The federal government and academic groups made their closing arguments Monday to U.S. District Court Judge William Young, who is expected to make a ruling in coming months.
The American Association of University Professors and other academic groups sued the Trump Administration, claiming it has created an illegal policy of targeting pro-Palestinian students and faculty here on visas for arrest and deportation.
"The goal is to silence students and scholars who wish to express pro-Palestinian views," said attorney Alexandra Conlon, who is representing the academic groups, in court on Monday. "What they are doing is unconstitutional."
As part of the case, the academic groups cited the detention of Rümeysa Öztürk, a Turkish doctoral student at Tufts University. The federal government cancelled Öztürk's student visa and arrested her in Somerville after she co-wrote an opinion piece in a campus newspaper critical of Israel. She has since been released while her deportation case proceeds.
The U.S. government insists it's enforcing longstanding rules that allow it to deport visitors who break the law or support terrorist groups. They said the plaintiffs only pointed to a small number of arrests of students.
"They talked about an announced intent to carry out large scale arrests based upon people who support pro-Palestinian protests," said William Kanellis, an attorney for the government. "Where's the evidence of that? There isn't."
During the two-week trial, federal officials testified that they scrutinized lists of thousands of pro-Palestinian protesters, including many from a controversial online group called the Canary Mission, which says it identifies people that promote hatred of Israel. The government arrested some of the people on those lists, and continues to push for their deportations.

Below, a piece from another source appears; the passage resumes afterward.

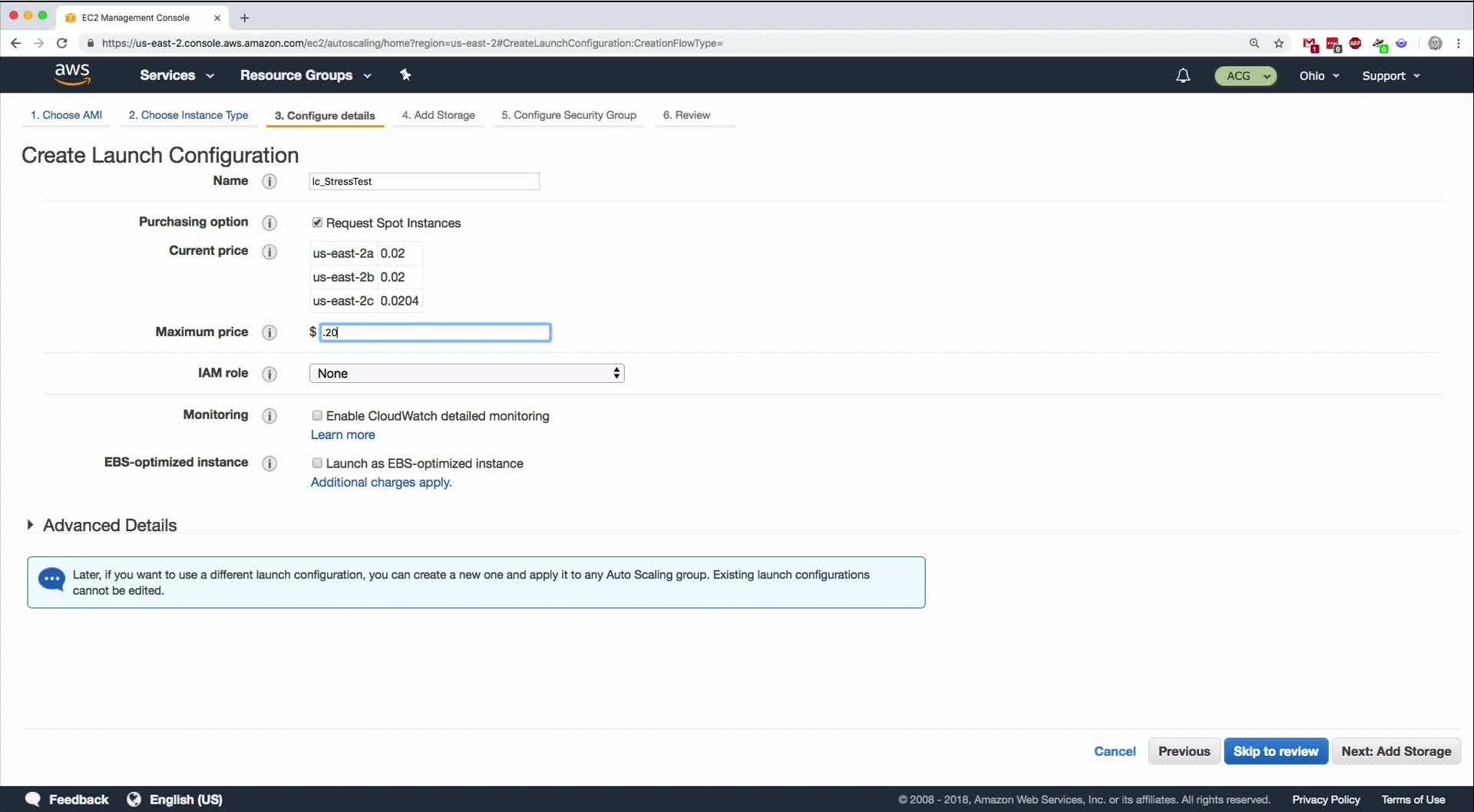The image size is (1474, 812).
Task: Open the IAM role dropdown
Action: 467,373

When plaintiff’s attorneys claimed Canary Mission was run by an extremist pro-Israel group, Young questioned why it was an issue.

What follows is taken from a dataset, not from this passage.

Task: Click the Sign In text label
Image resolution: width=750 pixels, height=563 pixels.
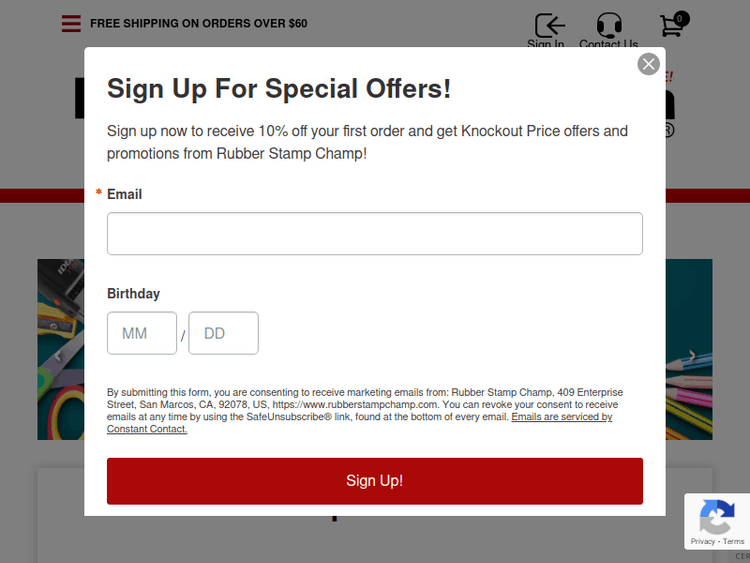Action: 546,44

"It's perfectly appropriate for the government to take leads from any source," Young said.
He said he struggled to understand how the plaintiffs' could prove the government had created a new policy to deter the academic groups and their members from speaking out against Israel.
He asked the government lawyers why the Department of Homeland Security officials who arrested Öztürk and others were allowed to wear masks.
"I don't know of a single law enforcement agency in the United States that permits their members — apparently at their option — to wear masks when carrying out their duty. Not one," Young said. "It would seem that the common sense inference is that that is to spread fear.”
Several university professors, including ones from Harvard and Brown, testified that they were afraid to speak out because of the arrest. Kanellis, the government lawyer, argued it has taken no action against the professors who testified.
The case raises questions about whether foreigners in the U.S. are entitled to the same First Amendment right to free speech as U.S. citizens. The academic groups claim they do, while lawyers for the Trump administration argued they don't.
"There are some really grave issues that this case does raise," said Michael Kagan, a University of Nevada Las Vegas law professor who has been following the case and written about the free speech rights of immigrants.
Kagan said he knows people who have refrained from speaking out for fear of retribution.
He said the plaintiffs face a number of legal hurdles to win the case.
However, some of the arrests in the case — like Öztürk’s — are likely to concern the judge, Kagan said.
"For men to grab a woman on the street, whisk her away to detention because of an op-ed — it's literally is the type of thing that in elementary school, American kids are taught, happens only in the old Soviet Union," he said.
However the judge rules, an appeal is likely, Kagan said.